Untuk mencapai ERM yang efektif maka sistem internal control yang kuat
akan sangat diperlukan dan sangat membantu dalam hal pencapaian efektivitas
pengendalian dan pencapaian tujuan perusahaan. Peran internal audit dalam ERM
adalah:
1. Memberikan kepastian bahwa proses manajemen risiko telah berjalan
dengan baik,
2. Memberikan kepastian bahwa risiko telah dinilai dengan baik,
3. Mengevaluasi pelaksanaan proses risk manajemen, mengevaluasi laporan
mengenai risk management dan terutama mereview proses pengelolaan
key risk.
The IIA berkoordinasi dengan IIA-UK telah menerbitkan suatu “position
paper” mengenai “The Role of Internal Audit in Enterprise-Wide Risk
Management”. Tulisan ini bertujuan membantu kepala audit internal dalam
merespon isu-isu mengenai Enterprise Risk Management. Tulisan ini
menyarankan cara-cara bagi audit internal dalam memelihara objektivitas dan
independensinya sesuai dengan Standards for the Professional Practice of
Internal Auditing (Standards) yang memberikan jasanya sebagai berikut.

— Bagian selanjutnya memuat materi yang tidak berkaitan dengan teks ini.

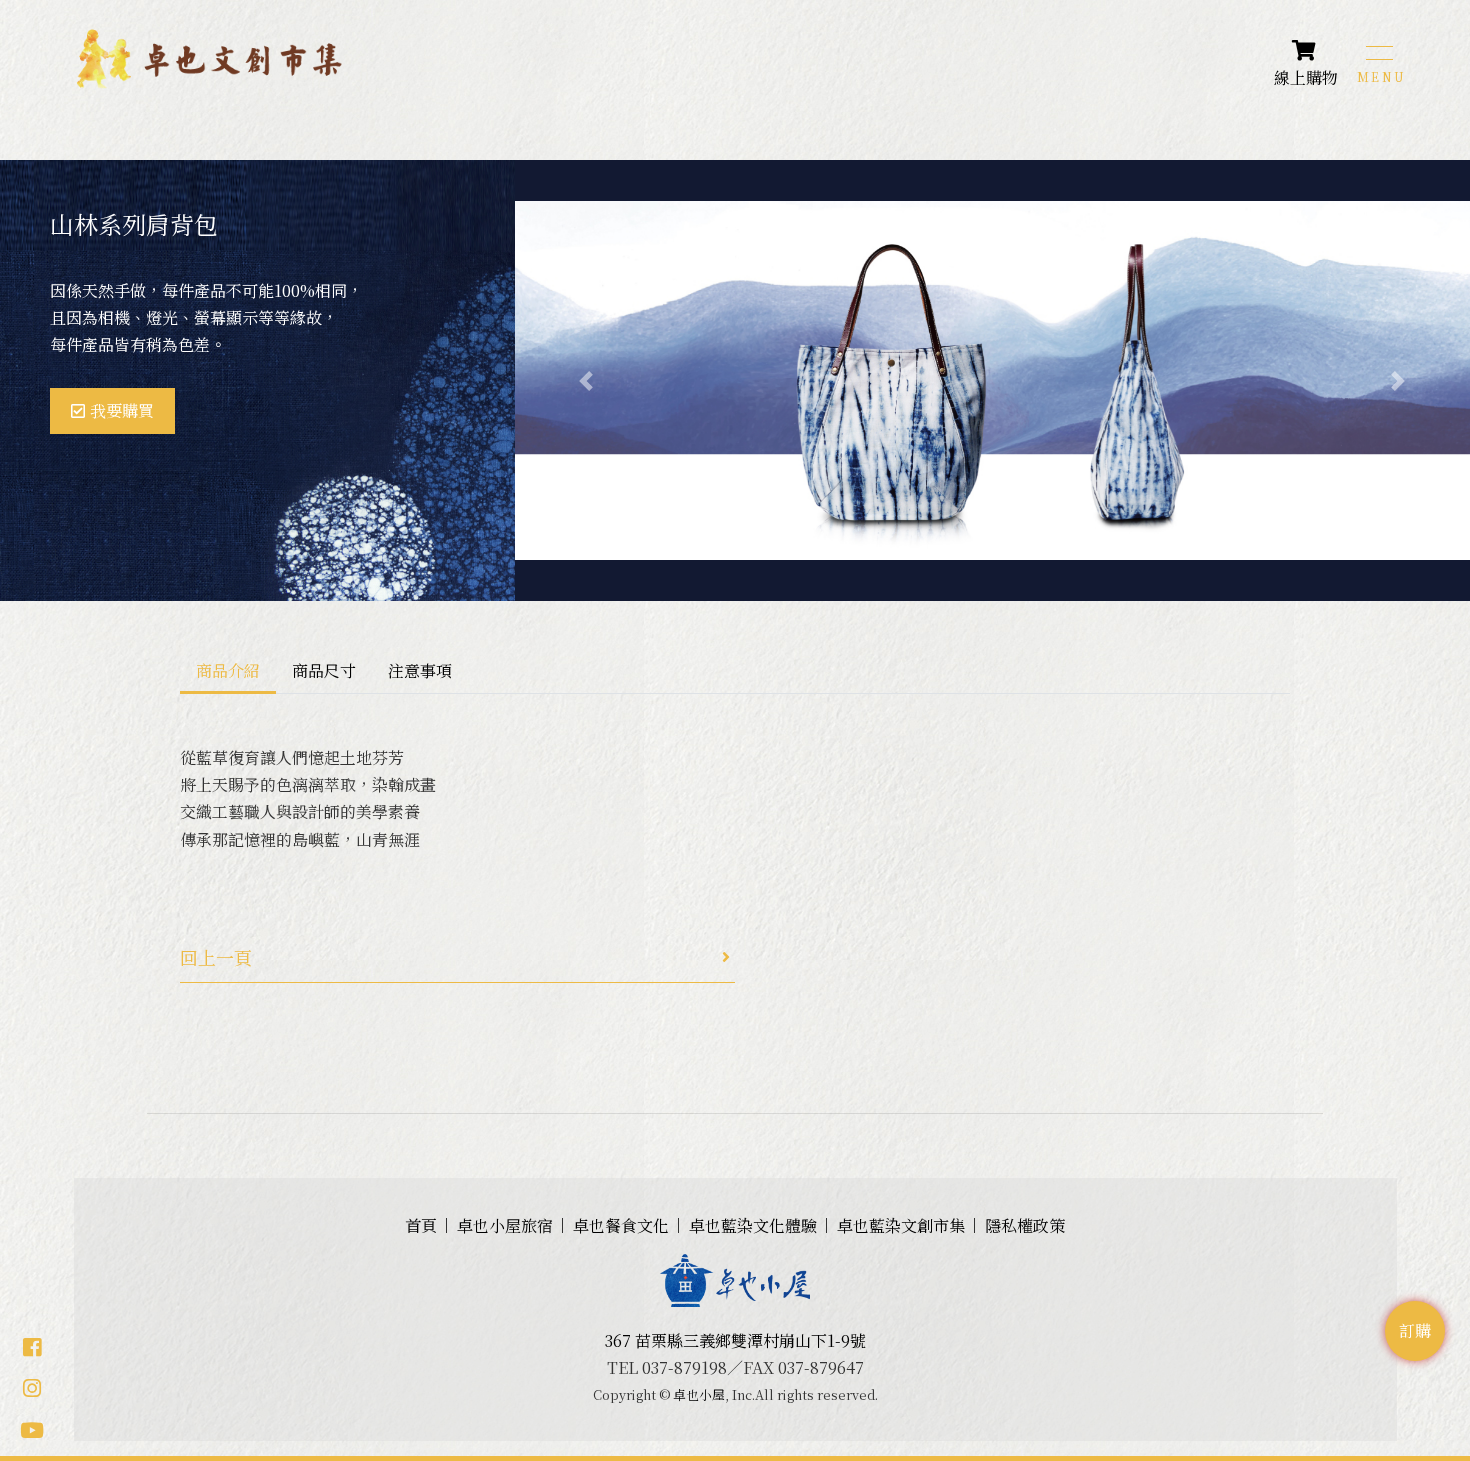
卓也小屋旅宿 (505, 1225)
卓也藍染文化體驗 (753, 1225)
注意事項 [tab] (420, 670)
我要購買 (122, 410)
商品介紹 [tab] (228, 670)
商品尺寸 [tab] (324, 670)
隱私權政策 (1025, 1225)
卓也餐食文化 (621, 1225)
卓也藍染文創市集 (901, 1225)
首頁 (421, 1225)
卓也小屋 (699, 1394)
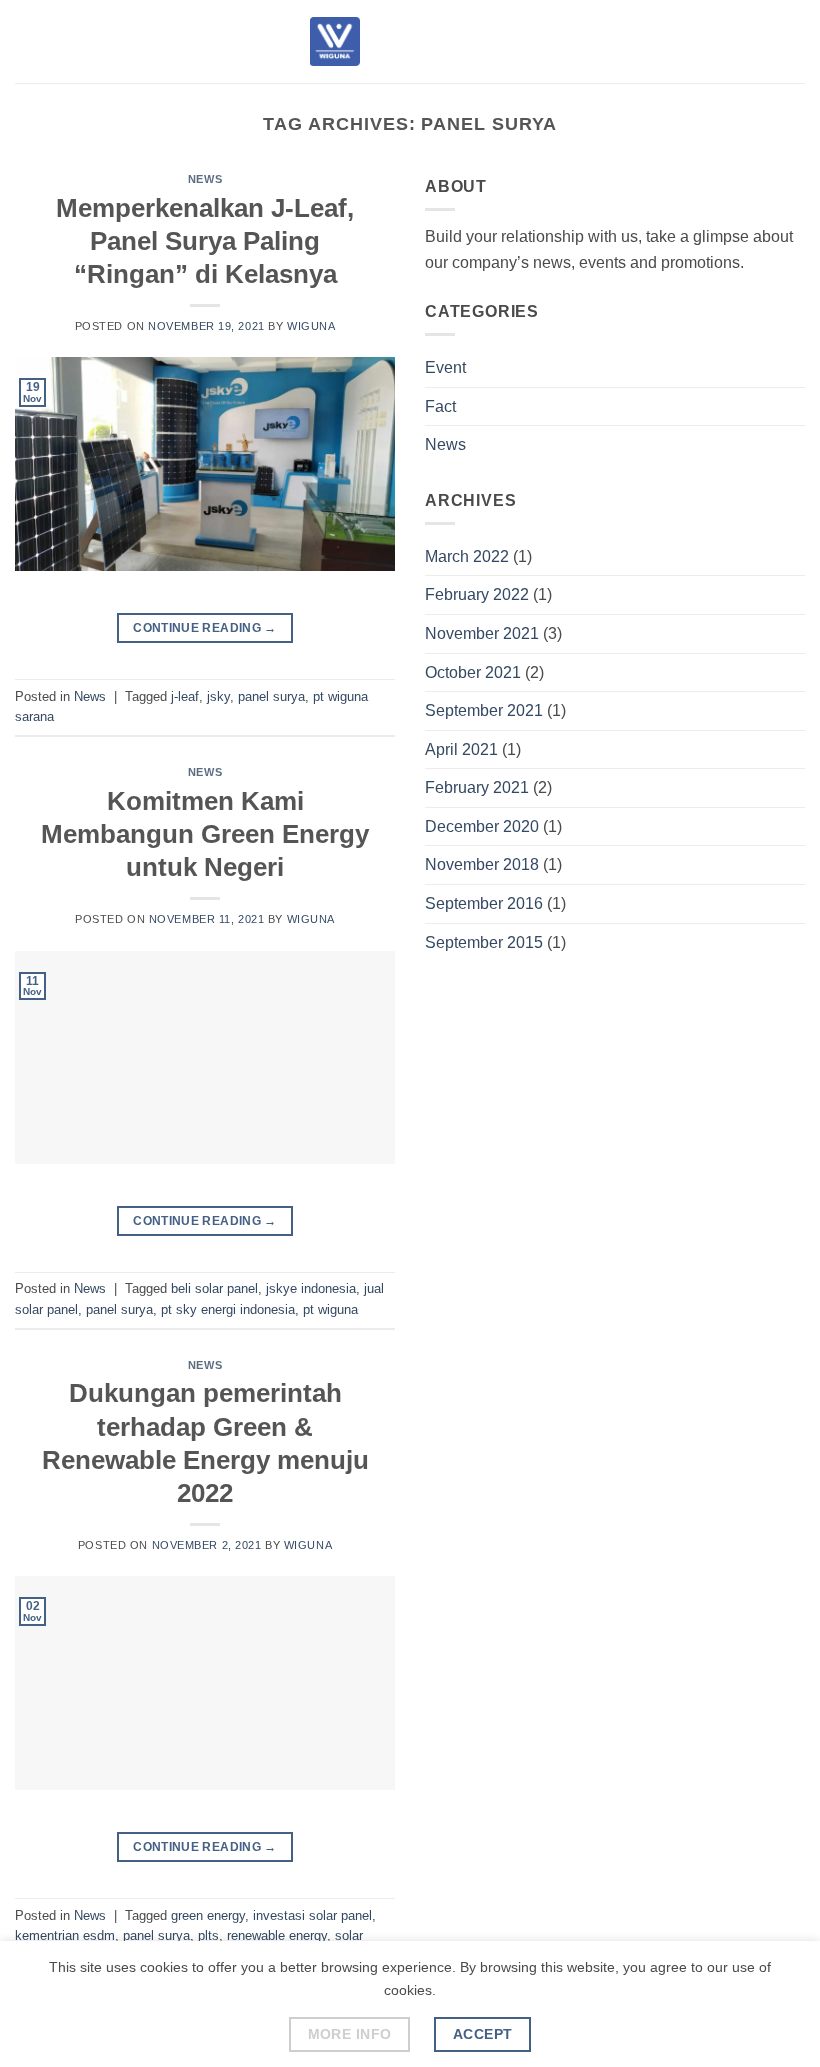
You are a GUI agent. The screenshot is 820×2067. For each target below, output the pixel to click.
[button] (27, 41)
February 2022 (477, 594)
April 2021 (461, 749)
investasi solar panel (312, 1915)
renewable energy (277, 1935)
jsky (218, 696)
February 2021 (477, 787)
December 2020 (482, 826)
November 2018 (482, 864)
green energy (208, 1915)
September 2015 (484, 942)
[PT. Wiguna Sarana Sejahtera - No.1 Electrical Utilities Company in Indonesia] (335, 41)
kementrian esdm (65, 1935)
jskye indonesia (311, 1288)
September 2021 (484, 710)
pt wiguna (330, 1309)
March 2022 (467, 556)
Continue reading (205, 628)
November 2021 (482, 633)
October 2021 (473, 672)
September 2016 (484, 903)
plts (208, 1935)
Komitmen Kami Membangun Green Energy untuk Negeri (205, 834)
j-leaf (185, 696)
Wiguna (311, 326)
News (205, 179)
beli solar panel (214, 1288)
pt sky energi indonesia (228, 1309)
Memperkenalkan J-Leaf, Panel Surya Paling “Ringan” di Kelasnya (205, 241)
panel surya (271, 696)
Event (445, 367)
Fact (440, 406)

“Internal Auditing’s core role with regard to ERM to provide
objective assurance to the board on the effecttiveness of an
organization’s ERM activities to help ensure key business risks are
being managed appropriately and that the system of internal control is
operating effectively.”
28
Audit mempunyai peranan pengawasan untuk menentukan manajemen
risiko yang tepat tersedia dan proses tersebut cukup dan efektif. Auditor internal
harus membantu manajemen dan komite audit dengan memeriksa, mengevaluasi,
melaporkan, dan merekomendasikan perbaikan atas kecukupan dan efektivitas
dari proses manajemen eksekutif dan komite audit untuk menentukan peran
auditor internal dalam proses manajemen risiko. Manajemen dan dewan
bertanggungjawab untuk proses manajemen risiko dan pengendalian organisasi.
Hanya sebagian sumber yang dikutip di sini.